The first batch of 43 national platforms and 35 “iconic products” has already been designated, showing rapid implementation. Provinces are directed to support these with land, funding, and novel management mechanisms (e.g., streamlined approvals for pilot projects). Platforms are encouraged to operate sustainably by offering fee-based services to the industry. Furthermore, policies explicitly call for “pilot-scale professional” talent development, supporting their inclusion in professional title evaluations. They also promote open innovation by encouraging equipment sharing and collaboration between platforms.

Opportunities for international partners and global cooperation

Multinational companies (MNCs) can leverage newly opened sectors and integrate with China’s mature supply chains. The government has announced pilot programs expanding market access in value-added telecommunications, biotechnology, and wholly foreign-owned hospitals. Shanghai has released 26 new measures to support MNCs’ R&D centers, encouraging deeper involvement in government-led research and closer ties with local universities to transform research into products more efficiently. Foreign manufacturing companies are specifically guided to build high-level research platforms for key industrial chains like integrated circuits and AI.
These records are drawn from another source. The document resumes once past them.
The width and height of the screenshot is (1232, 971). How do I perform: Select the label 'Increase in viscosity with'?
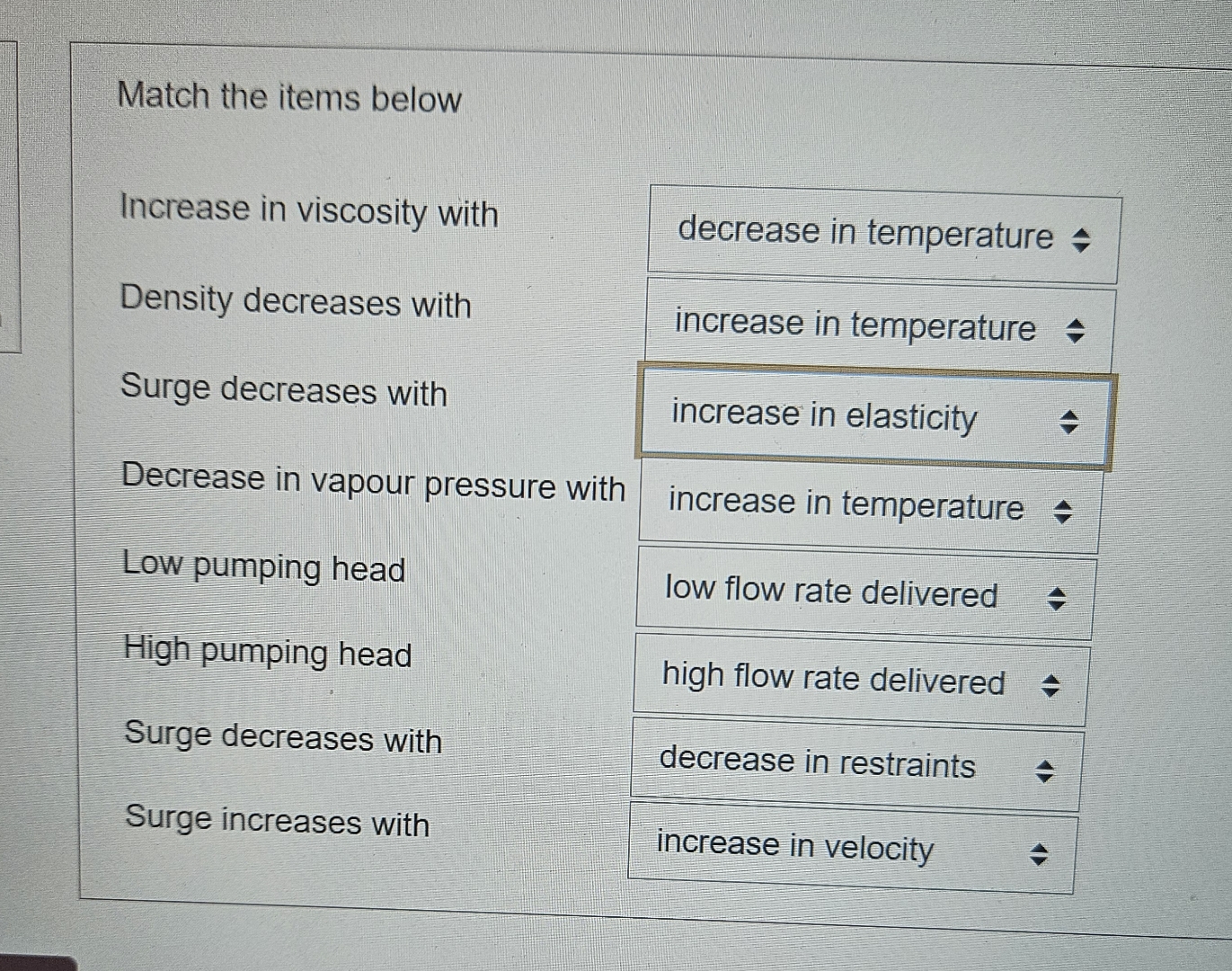(x=308, y=212)
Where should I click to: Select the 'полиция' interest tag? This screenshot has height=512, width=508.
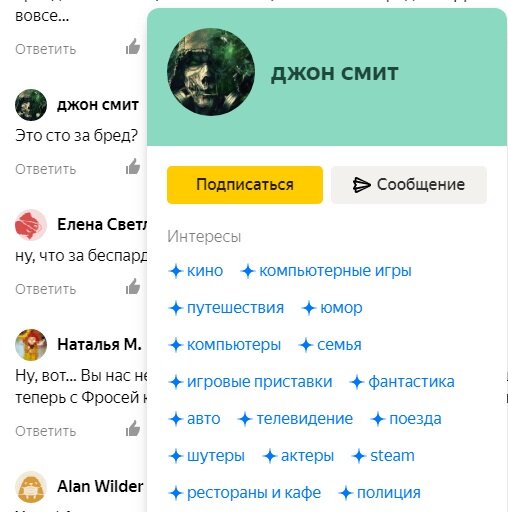pyautogui.click(x=380, y=493)
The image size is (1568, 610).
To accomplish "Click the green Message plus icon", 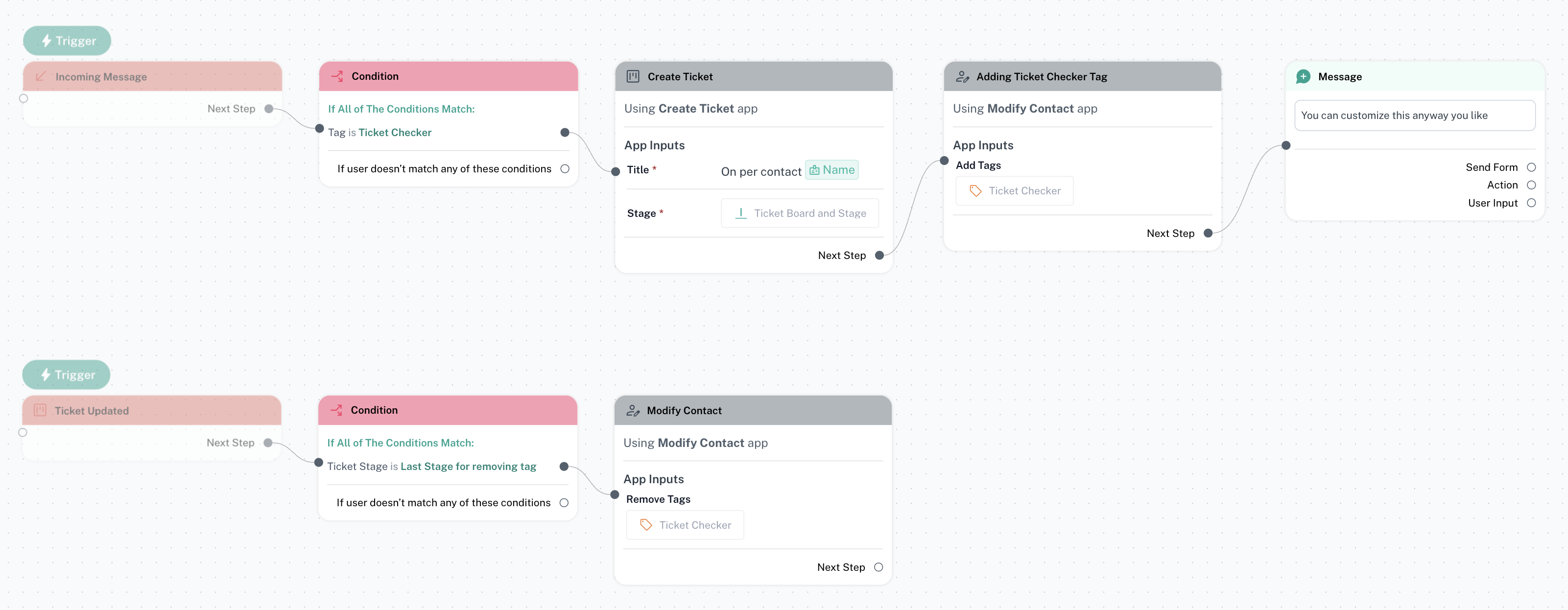I will pyautogui.click(x=1303, y=77).
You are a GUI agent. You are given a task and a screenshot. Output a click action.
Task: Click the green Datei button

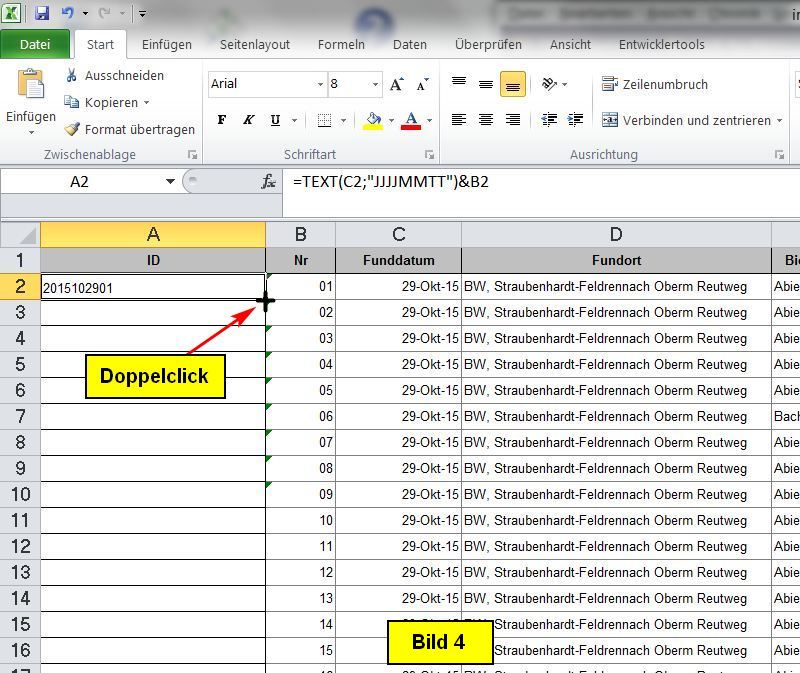pos(35,44)
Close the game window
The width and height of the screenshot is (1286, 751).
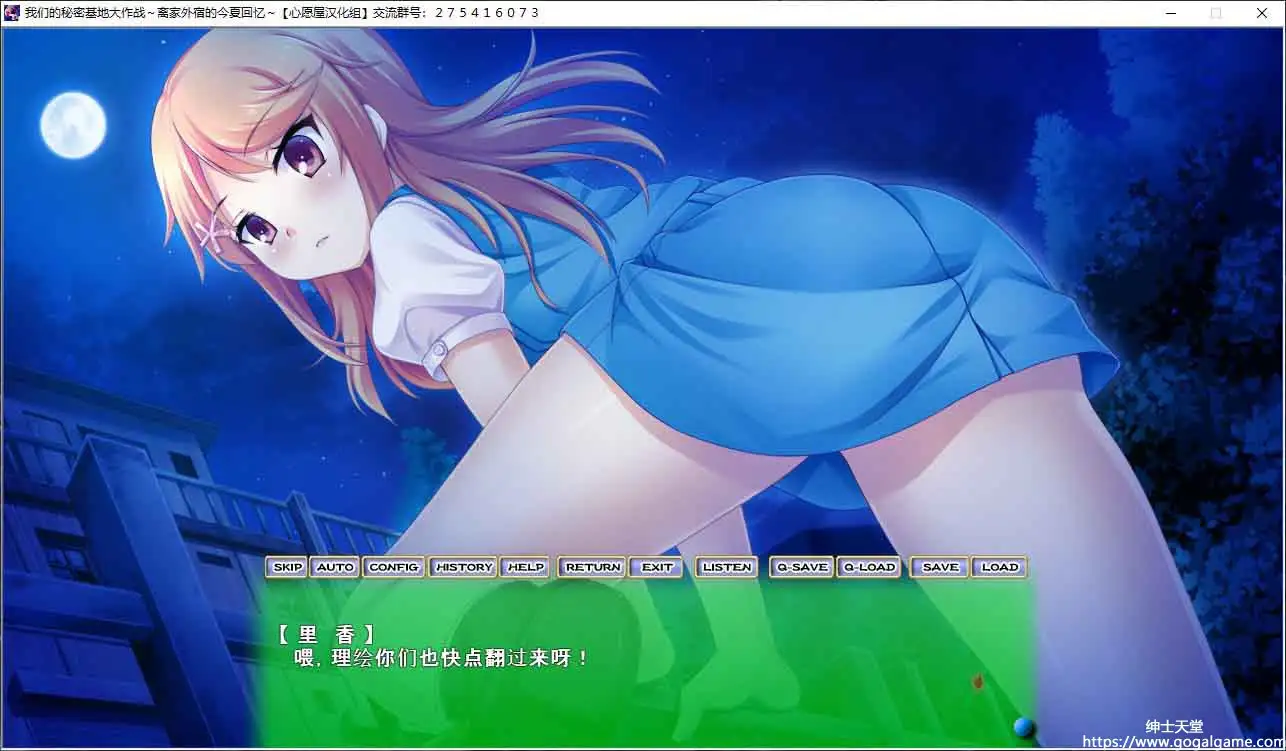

When it comes to the developing country partners, China is actively building cooperation platforms. Through the BRICS Partnership on New Industrial Revolution Innovation Center, China launched the “Golden Egret” Excellence Scholarship, which has already trained 30 professionals from 22 countries, with a new program on smart manufacturing launching in 2026.

Three areas stand out where mutual benefits are most tangible. First, China offers its “super large scale market” and vast application scenarios. The newly opened sectors—value-added telecom, biotech, and foreign hospitals—represent technology-intensive, knowledge-intensive fields where foreign capital brings internationally recognized technical standards and management practices that will catalyze domestic industry upgrading. This creates win-win opportunities for sophisticated international services providers.

Second, China’s strength in cost-effective production, particularly in renewables (solar, wind, batteries), enables partnerships to deliver accessible technologies globally. China supplies 70 percent of global photovoltaic components and 60 percent of wind power equipment. The China-Latin America cooperation exemplifies this—combining China’s AI expertise with Latin America’s abundant renewable resources (Brazil, Chile) creates complementary partnerships that enhance energy efficiency while providing China’s technology with broad markets and innovation testing grounds.

Third, rather than simply adopting existing rules, China seeks to co-create standards. Through the “Digital Silk Road” and initiatives like the BRICS innovation center, partnerships in AI governance, 6G standard alignment, and digital infrastructure interoperability represent opportunities to shape future technological frameworks together. The “open source plus local deployment” model of Chinese AI platforms (e.g., DeepSeek, Qwen) allows global developers to build on these foundations while maintaining data security.

The most promising potential lies in partnerships where China’s market scale and manufacturing muscle combine with international partners’ technologies and local market knowledge—whether that’s co-developing drone ecosystems in Pakistan, building smart grids in Brazil, or establishing interoperable AI standards that work across borders.

Josef Gregory Mahoney is a professor of politics and international relations and director of the Center for Ecological Civilization at East China Normal University in Shanghai. He is also a senior research fellow with the Institute for the Development of Socialism with Chinese Characteristics at Southeast University in Nanjing. 

The article reflects the author’s opinions, and not necessarily the views of China Focus.